OBJECTIVE :: Please rewrite the post on storing sparse columns, everything from "So I had an" down to "corresponding lookup table.", with "lookup table" changed to "reference table".

SOURCE EXCERPT ::
So the so source of the data is the internet, and random bots that submit values to my apache server.
Periodically new columns appear, but they are not always present.
The other problem is then you have a bunch of NULLs which you don't want to store at all if possible.
Later, I would statistically analyze the data, but we are just trying to store it here.
Currently there are 99 columns, with a minimum of 27 and a max of 59, but the max will probably go up slowly.
I am currently using a single master table, but the downside is there are tons of NULLs stored for each record. Lots of wasted space. Presently the most common value is 64 NULLs per row.
So I had an idea, and was wondering is anyone can improve on it.
You need a master table, and every submitted column has a lookup table with an index and a value.
master
index num_columns table_index
1 27 1
There would be table for simplicity named tables27 to table100
table27 would be
index , columns_names_csv, col1_index,col2_index,...col27_index
table28 would be much the same except
index, columns_names_csv, col1_index,col2_index,...col28_index
All the indexes would be integers used to point to the correct values in the corresponding lookup table.
Since they would all be integers there would be no need to worry about data types.
So in addition to the master table and 99 (and growing) lookup tables you would have tables27 through, currently, 59 but that number could eventually increase.
Is there a better way to do this?

GIVEN MATERIAL ::
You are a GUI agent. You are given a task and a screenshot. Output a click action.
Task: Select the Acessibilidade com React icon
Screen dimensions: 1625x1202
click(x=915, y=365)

EXERCISE ANSWER ::
So I had an idea, and was wondering is anyone can improve on it.
You need a master table, and every submitted column has a reference table with an index and a value.
master
index num_columns table_index
1 27 1
There would be table for simplicity named tables27 to table100
table27 would be
index , columns_names_csv, col1_index,col2_index,...col27_index
table28 would be much the same except
index, columns_names_csv, col1_index,col2_index,...col28_index
All the indexes would be integers used to point to the correct values in the corresponding reference table.